Vous avez récemment donné un cours à l’Université de Genève. La voie académique est-elle un point de chute pour la retraite des conseillers fédéraux?
J’ai donné en mai dernier une conférence à l’université de Genève dans le cadre d’un cours de droit fiscal du professeur Xavier Oberson. C’était une très bonne expérience. J’en ai profité pour faire passer un message aux étudiants. Nous avons besoin de jeunes talents à Berne.

La Confédération offre une diversité de postes et de missions que nul autre employeur ne saurait offrir. Certains domaines de compétences dans l’administration fédérale sont même inexistants dans l’économie privée. Sans compter que les postes pour les jeunes diplômés offrent de réelles responsabilités et une grande possibilité d’action au service de notre pays.

Je ne crois pas que la voie académique soit un point de chute pour un conseiller fédéral à la retraite. Il y a en tous cas une différence entre le fait de donner quelques conférences ou cours – que toute personne ayant une expérience particulière peut être appelée à donner – et une activité académique proprement dite.

En tant qu’observateur privilégié de l’évolution économique actuelle, quel message souhaitezvous transmettre aux étudiants?
Soyez optimistes et engagez-vous avec enthousiasme dans l’acquisition de connaissances et d’expériences une fois vos études achevées. Vous avez toute la vie devant vous et vous pourrez profiter longtemps des fruits de l’effort que vous aurez fourni.

bio express

1942
Naissance de Hans-Rudolf Merz à Herisau, où il effectue sa scolarité obligatoire.
1971
Titre de docteur en sciences politiques à l’Université de St-Gall.
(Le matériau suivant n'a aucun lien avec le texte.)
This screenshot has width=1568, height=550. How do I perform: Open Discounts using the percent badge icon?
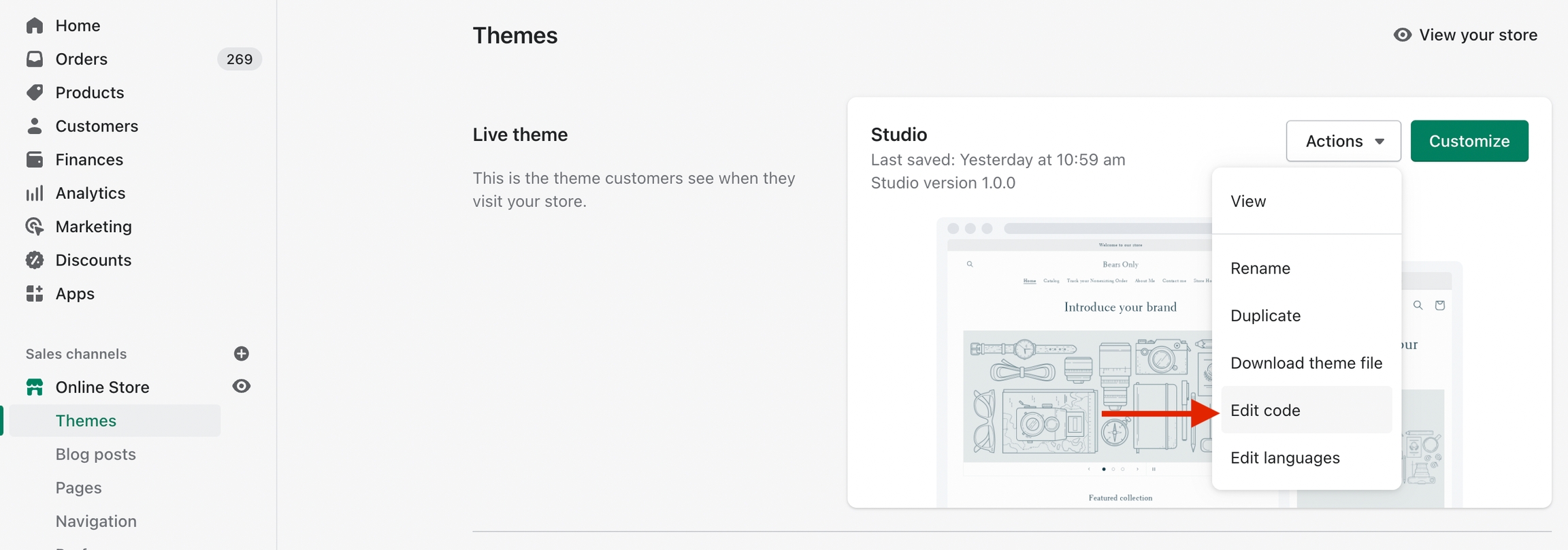tap(35, 260)
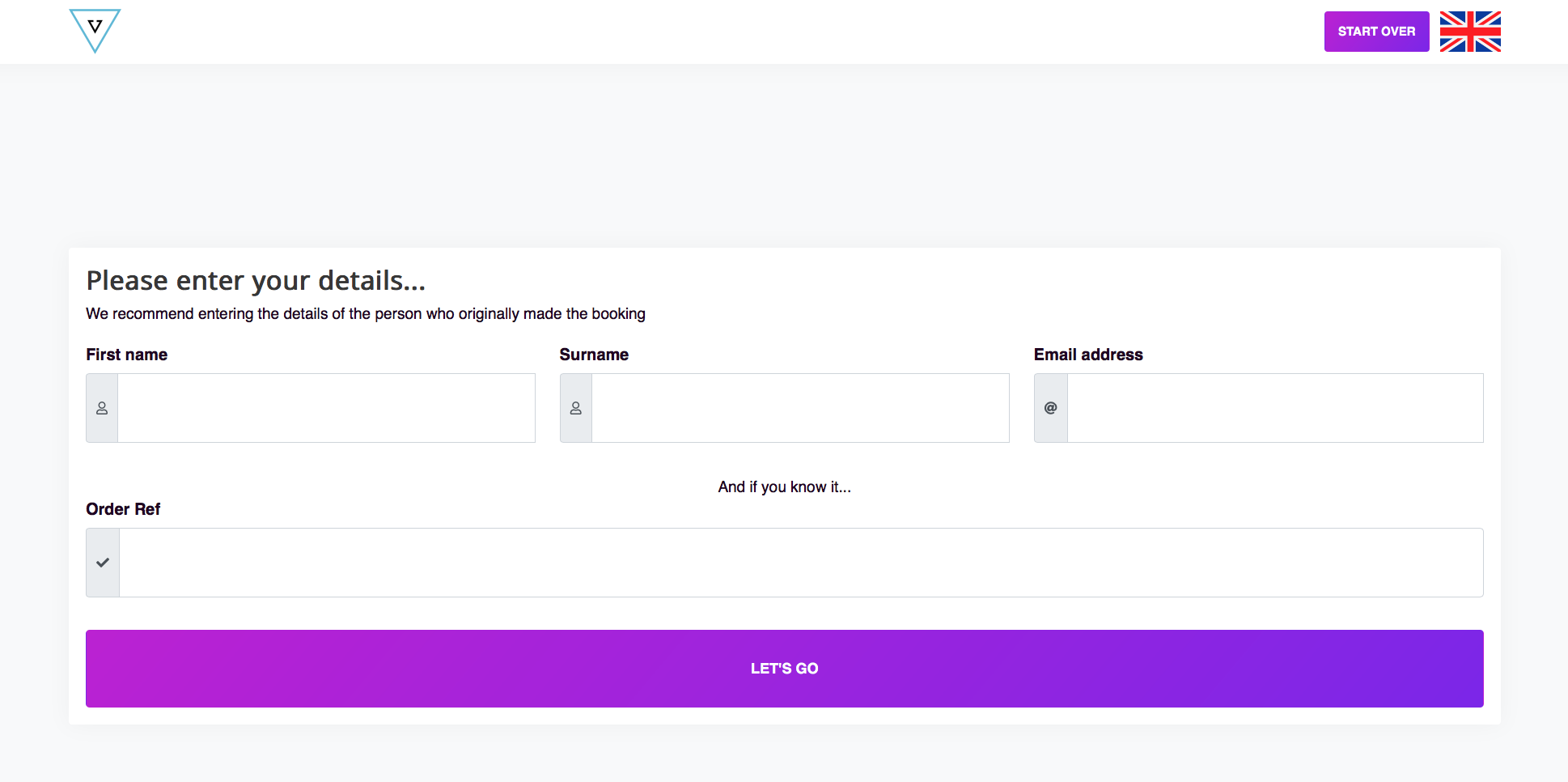1568x782 pixels.
Task: Click the booking recommendation text under the heading
Action: 366,314
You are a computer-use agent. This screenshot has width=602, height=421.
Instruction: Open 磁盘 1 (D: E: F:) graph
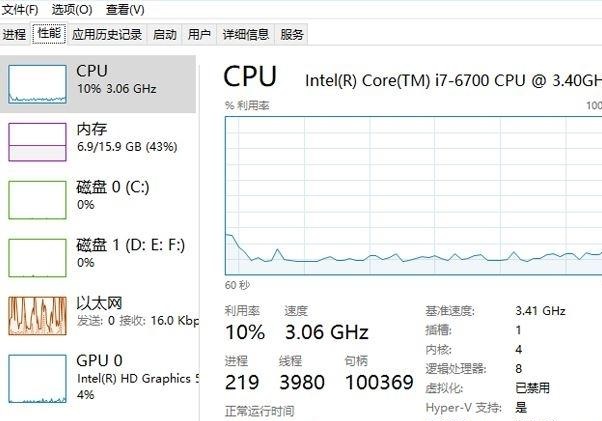[37, 258]
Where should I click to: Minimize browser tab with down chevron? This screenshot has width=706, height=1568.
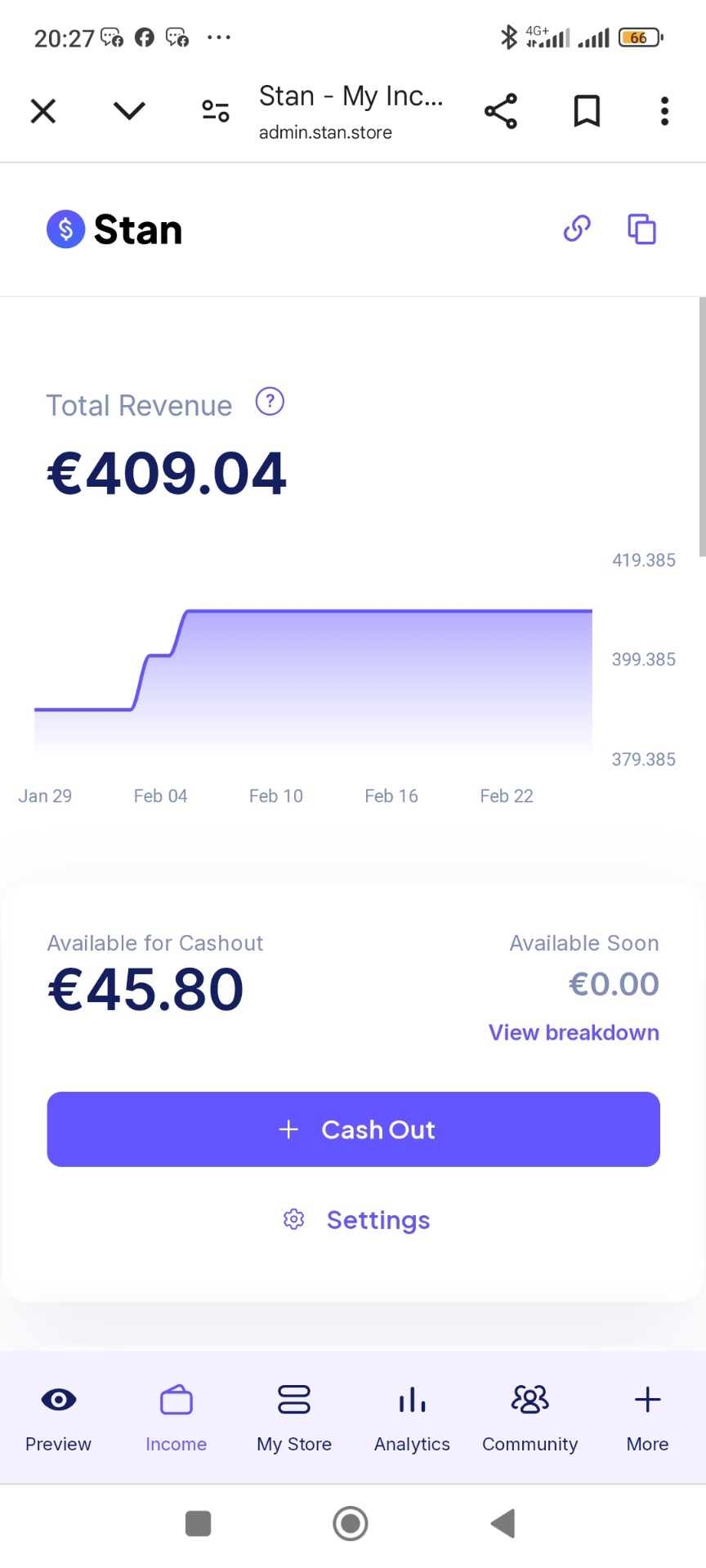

Sa thèse porte sur le patrimoine financier et administratif considéré selon les aspects du droit public et de l’économie.
1969 - 1974
Secrétaire du PRD de Saint-Gall et directeur de l’Association de l’industrie d’Appenzell Rhodes-Extérieures.
1974 - 1977
Sous-directeur du centre de formation Wolfsberg de l’UBS.
1977 - 2003
Conseiller d’entreprise indépendant et membre du conseil d’administration de diverses entreprises industrielles et sociétés de services suisses.
1997
Conseiller aux Etats, président de la Commission des finances et membre de la Commission de politique extérieure et de la Commission de la politique de sécurité.
2003
Hans-Rudolf Merz est élu conseiller fédéral (Département fédéral des finances).
2008
En décembre, l’Assemblée fédérale le nomme Président de la Confédération pour 2009.
En vrac Marié et père de trois fils, Hans-Rudolf Merz consacre ses loisirs à la culture (opéra, jazz, histoire des civilisations, littérature) et s’intéresse au hockey sur glace.